**EXERCISE DETAILS**
Exactly the lines from the one with "Ja (119, 2495)" to the end of the data below should be set down, and no others.

**DATA EXTRACT**
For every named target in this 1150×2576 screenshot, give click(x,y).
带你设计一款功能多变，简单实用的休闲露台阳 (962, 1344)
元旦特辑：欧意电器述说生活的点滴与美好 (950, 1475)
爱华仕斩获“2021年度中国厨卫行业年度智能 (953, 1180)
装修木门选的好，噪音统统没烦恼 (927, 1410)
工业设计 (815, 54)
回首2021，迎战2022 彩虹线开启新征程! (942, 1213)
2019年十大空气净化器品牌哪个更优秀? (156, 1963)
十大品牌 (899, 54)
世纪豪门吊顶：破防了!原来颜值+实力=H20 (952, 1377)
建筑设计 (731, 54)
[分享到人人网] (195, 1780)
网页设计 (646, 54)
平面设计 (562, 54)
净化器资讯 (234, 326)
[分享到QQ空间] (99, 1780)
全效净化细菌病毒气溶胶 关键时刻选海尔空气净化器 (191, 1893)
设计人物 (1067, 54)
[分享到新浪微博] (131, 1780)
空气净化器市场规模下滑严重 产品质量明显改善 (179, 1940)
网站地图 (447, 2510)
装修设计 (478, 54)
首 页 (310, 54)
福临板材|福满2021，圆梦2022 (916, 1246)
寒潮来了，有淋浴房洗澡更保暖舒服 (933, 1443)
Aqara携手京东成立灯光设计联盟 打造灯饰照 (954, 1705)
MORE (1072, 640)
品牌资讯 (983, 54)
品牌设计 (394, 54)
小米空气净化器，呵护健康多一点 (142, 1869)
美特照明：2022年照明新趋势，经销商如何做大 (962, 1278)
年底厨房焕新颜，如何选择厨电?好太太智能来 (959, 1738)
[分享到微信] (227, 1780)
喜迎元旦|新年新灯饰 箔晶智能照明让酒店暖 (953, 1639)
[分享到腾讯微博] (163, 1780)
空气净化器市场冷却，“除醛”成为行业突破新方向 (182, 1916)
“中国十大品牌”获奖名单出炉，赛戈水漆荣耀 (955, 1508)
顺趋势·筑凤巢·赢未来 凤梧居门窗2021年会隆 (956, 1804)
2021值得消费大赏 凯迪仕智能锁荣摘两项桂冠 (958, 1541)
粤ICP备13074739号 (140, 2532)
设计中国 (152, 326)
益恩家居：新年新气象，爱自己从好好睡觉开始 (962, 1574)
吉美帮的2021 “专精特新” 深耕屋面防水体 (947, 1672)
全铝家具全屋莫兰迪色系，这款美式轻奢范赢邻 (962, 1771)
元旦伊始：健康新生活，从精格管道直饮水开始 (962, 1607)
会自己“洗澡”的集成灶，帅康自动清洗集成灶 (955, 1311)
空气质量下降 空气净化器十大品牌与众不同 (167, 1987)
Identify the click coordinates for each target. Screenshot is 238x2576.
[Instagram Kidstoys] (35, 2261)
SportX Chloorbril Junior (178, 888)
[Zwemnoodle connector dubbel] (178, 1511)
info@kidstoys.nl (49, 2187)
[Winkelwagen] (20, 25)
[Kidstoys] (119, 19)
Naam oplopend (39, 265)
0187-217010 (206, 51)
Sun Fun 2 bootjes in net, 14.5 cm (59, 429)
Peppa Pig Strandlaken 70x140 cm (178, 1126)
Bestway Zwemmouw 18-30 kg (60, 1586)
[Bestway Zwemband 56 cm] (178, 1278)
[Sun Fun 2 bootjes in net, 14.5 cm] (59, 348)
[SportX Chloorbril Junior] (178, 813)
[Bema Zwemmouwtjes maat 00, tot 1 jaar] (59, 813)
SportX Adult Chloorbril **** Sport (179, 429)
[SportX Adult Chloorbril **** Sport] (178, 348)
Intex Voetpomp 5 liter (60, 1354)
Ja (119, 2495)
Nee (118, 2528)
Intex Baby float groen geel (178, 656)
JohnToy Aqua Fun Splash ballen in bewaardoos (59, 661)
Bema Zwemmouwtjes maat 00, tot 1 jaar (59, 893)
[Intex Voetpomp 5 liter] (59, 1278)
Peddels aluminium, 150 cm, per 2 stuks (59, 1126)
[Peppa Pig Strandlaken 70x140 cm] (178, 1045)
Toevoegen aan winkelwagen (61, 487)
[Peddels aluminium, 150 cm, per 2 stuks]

**ANSWER FOR THIS EXERCISE**
Ja (119, 2495)
Nee (118, 2528)
Intex Baby float groen geel (178, 656)
JohnToy Aqua Fun Splash ballen in bewaardoos (59, 661)
Bema Zwemmouwtjes maat 00, tot 1 jaar (59, 893)
[Intex Voetpomp 5 liter] (59, 1278)
Peddels aluminium, 150 cm, per 2 stuks (59, 1126)
[Peppa Pig Strandlaken 70x140 cm] (178, 1045)
Toevoegen aan winkelwagen (61, 487)
[Peddels aluminium, 150 cm, per 2 stuks]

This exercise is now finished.